Personal Loan Calculator
Work out the monthly cost of any U.S. personal loan — debt consolidation, home improvement, medical bills, or moving costs. Enter the loan amount, the APR, and the term to see your monthly payment alongside the total interest charged. Useful for comparing offers from credit unions, online lenders like SoFi or LightStream, and your bank.
How is this calculated?
Repayments use the standard amortization formula: M = P × [r(1+r)ⁿ] / [(1+r)ⁿ − 1], where P is the loan amount, r is the monthly rate (APR ÷ 12), and n is the number of monthly payments. The model assumes a fixed APR for the full term, which matches the structure of most U.S. unsecured personal loans. Variable-rate or revolving facilities like HELOCs and credit cards behave differently and are better modeled with the credit card payoff calculator.

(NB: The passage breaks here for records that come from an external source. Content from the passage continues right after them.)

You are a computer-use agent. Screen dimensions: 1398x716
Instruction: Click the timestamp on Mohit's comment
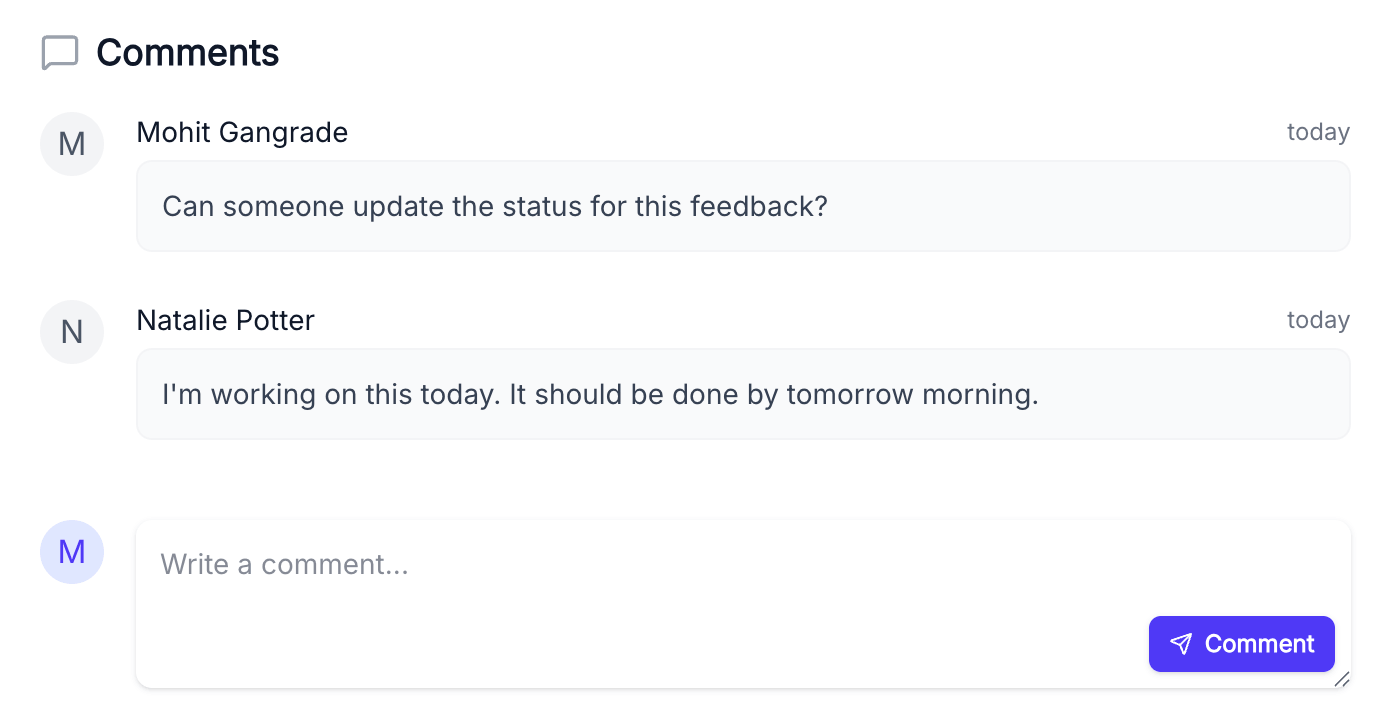[1318, 132]
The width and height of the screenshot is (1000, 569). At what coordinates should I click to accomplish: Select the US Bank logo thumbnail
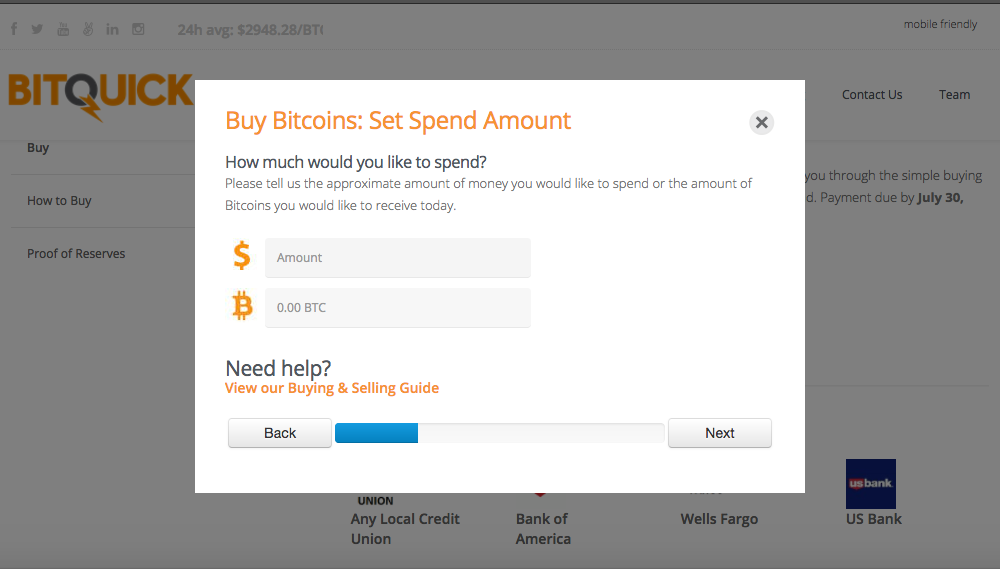point(871,484)

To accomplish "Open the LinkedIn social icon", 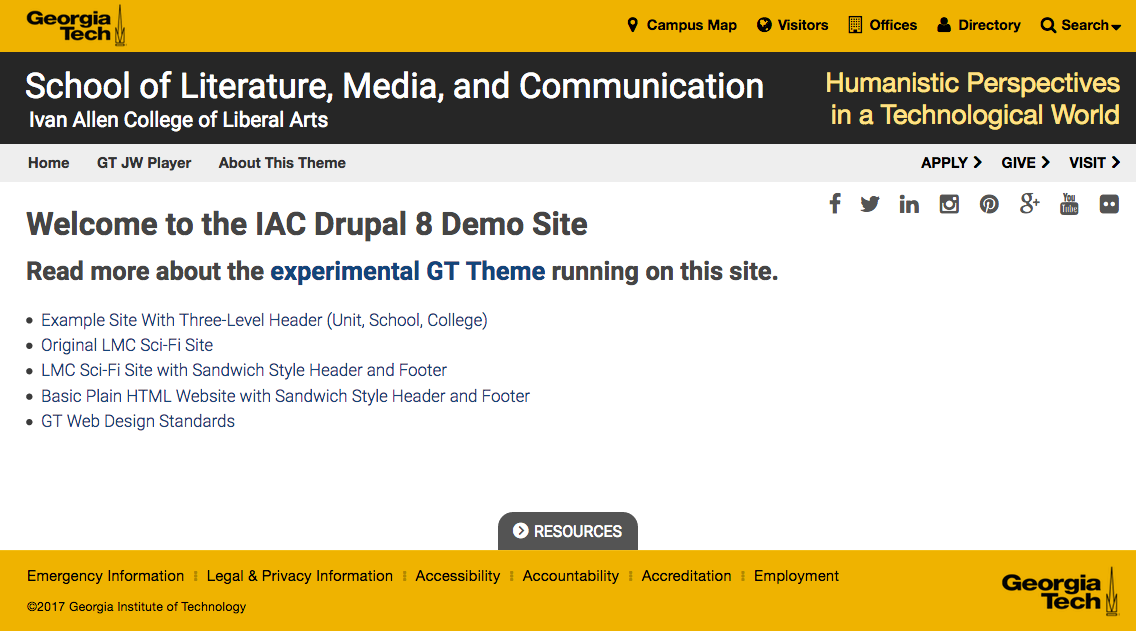I will (x=909, y=204).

Frequently Asked Questions
What is APR and how is it different from the interest rate?
APR (Annual Percentage Rate) bundles the interest rate and any required fees — origination fees in particular — into a single annualized figure, allowing apples-to-apples comparison. The Truth in Lending Act requires lenders to disclose APR. A loan with a 7% rate and a 5% origination fee can have an APR over 9%.
Are there prepayment penalties on personal loans?

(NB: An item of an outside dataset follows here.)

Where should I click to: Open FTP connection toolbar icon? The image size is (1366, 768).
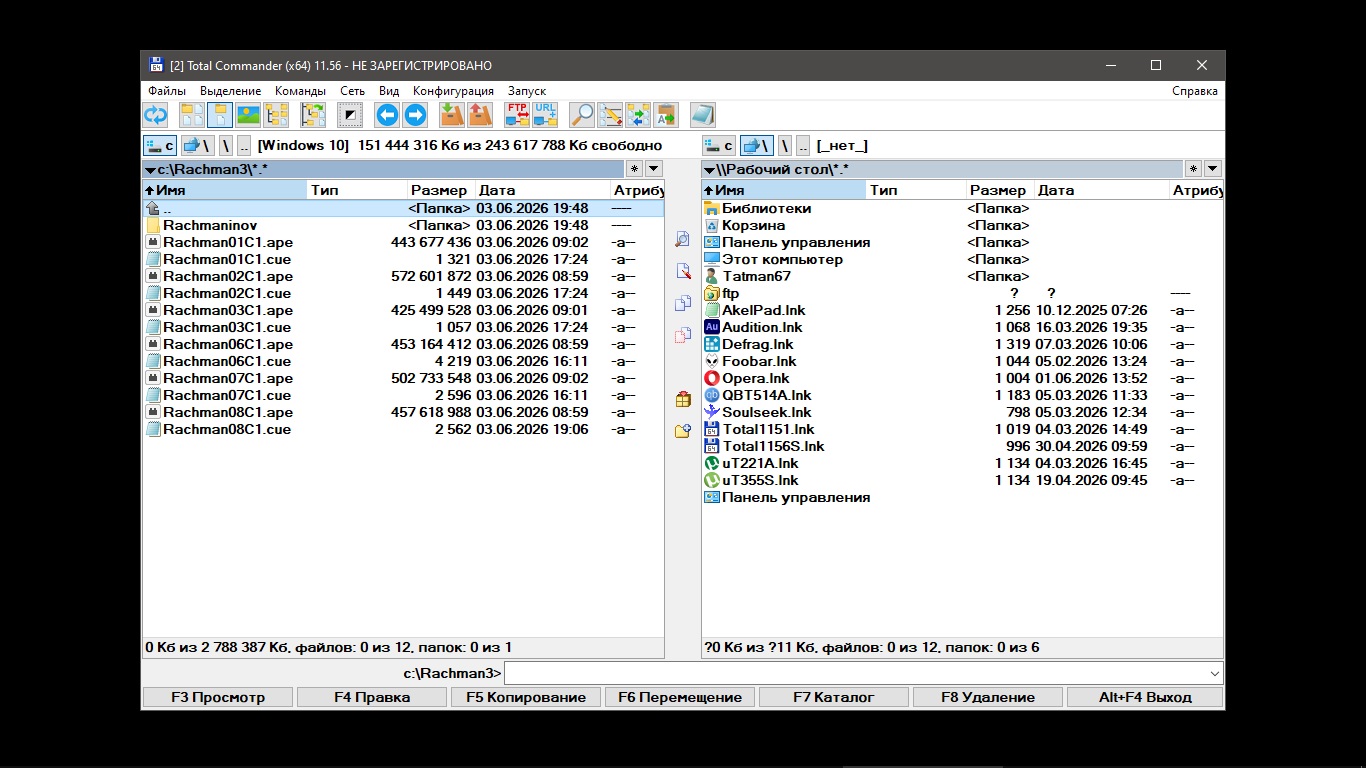(x=517, y=115)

Most reputable U.S. personal loan lenders (SoFi, LightStream, Marcus, Discover, major credit unions) do not charge prepayment penalties. Some subprime lenders and older loans may have them. Always check the loan agreement before signing — paying off early should save you interest, not trigger a fee.

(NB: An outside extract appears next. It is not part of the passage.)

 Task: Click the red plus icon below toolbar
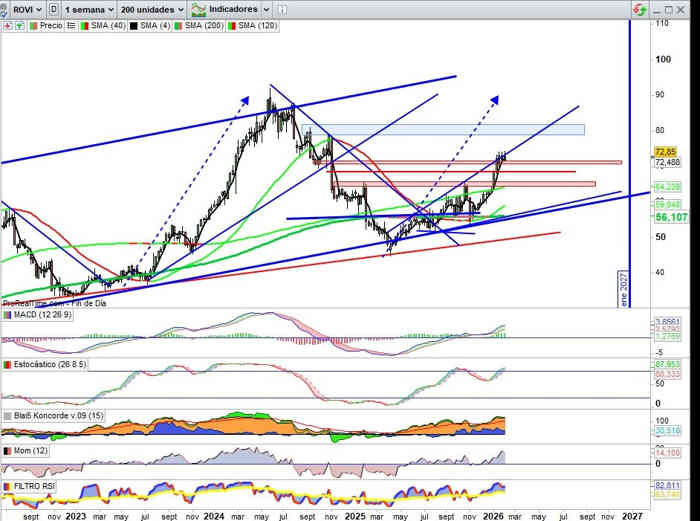[x=6, y=25]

What APR can I expect in 2026?
Personal loan APRs in 2026 typically range from around 8%–10% for borrowers with excellent credit (FICO 750+) up to 30%+ for fair credit. Loan size and term matter — rates are usually keenest on $10,000–$25,000 over 3–5 years. Credit unions often beat banks for members with average credit.
Should I take a longer term to lower the monthly payment?
It will cut your monthly cost but raise the total interest paid, sometimes dramatically. A $15,000 loan at 10% over 3 years costs about $2,420 in interest; over 7 years it climbs to about $5,920. Stretch the term only if you genuinely need the cash flow.